§ **Stated goal**
Write out the records from the line containing "Image resolution: width=1879" through the end of the records, both ends included, and substitute "computer-use agent" for "GUI agent", leaving everything else unchanged.

Item position entries

----------

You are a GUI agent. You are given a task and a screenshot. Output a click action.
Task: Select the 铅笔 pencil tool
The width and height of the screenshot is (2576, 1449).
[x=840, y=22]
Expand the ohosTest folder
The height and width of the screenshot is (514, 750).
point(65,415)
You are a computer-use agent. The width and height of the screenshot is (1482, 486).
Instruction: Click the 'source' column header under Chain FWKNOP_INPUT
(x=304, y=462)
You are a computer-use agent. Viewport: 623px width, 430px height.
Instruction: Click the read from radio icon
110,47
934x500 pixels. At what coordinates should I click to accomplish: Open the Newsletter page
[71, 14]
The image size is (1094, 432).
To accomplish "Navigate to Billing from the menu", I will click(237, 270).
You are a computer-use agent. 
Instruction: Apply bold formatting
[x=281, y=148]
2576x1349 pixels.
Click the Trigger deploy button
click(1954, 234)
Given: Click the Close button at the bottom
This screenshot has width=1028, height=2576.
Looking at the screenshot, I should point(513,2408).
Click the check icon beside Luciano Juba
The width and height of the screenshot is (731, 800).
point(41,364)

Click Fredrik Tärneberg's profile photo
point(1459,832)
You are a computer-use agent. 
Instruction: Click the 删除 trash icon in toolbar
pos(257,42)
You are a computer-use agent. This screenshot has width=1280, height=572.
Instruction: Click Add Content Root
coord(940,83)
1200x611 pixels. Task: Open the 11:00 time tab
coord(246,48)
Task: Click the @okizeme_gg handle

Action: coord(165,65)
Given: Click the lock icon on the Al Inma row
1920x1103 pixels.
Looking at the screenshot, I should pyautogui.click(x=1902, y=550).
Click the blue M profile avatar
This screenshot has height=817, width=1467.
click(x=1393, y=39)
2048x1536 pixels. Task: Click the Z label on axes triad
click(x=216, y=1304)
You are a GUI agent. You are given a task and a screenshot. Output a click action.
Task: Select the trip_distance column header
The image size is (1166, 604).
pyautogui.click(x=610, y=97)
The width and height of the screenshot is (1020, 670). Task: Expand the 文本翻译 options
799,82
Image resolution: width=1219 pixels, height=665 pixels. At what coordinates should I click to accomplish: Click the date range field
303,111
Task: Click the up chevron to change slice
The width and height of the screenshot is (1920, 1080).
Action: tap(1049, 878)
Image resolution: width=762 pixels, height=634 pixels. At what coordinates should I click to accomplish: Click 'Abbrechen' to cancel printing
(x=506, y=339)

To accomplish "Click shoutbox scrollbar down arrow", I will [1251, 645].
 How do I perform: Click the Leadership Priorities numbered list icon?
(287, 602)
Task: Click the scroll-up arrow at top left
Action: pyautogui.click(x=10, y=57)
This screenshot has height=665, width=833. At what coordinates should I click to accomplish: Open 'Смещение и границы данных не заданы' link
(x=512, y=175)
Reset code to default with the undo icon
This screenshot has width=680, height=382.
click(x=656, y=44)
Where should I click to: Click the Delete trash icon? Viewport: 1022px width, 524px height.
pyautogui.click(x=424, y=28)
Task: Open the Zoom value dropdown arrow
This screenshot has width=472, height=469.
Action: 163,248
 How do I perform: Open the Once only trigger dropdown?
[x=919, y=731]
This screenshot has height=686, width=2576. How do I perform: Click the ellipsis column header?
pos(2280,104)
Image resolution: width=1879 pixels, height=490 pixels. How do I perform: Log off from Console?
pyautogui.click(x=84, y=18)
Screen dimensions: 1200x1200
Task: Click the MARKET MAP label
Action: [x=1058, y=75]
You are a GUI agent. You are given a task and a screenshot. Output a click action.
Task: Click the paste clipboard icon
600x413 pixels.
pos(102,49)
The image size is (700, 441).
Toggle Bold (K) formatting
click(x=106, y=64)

----------

§ **Task solution**
Image resolution: width=1879 pixels, height=490 pixels. How do I perform: Log off from Console?
pyautogui.click(x=84, y=18)
Screen dimensions: 1200x1200
Task: Click the MARKET MAP label
Action: [x=1058, y=75]
You are a computer-use agent. You are given a task and a screenshot. Output a click action.
Task: Click the paste clipboard icon
600x413 pixels.
pos(102,49)
The image size is (700, 441).
Toggle Bold (K) formatting
click(x=106, y=64)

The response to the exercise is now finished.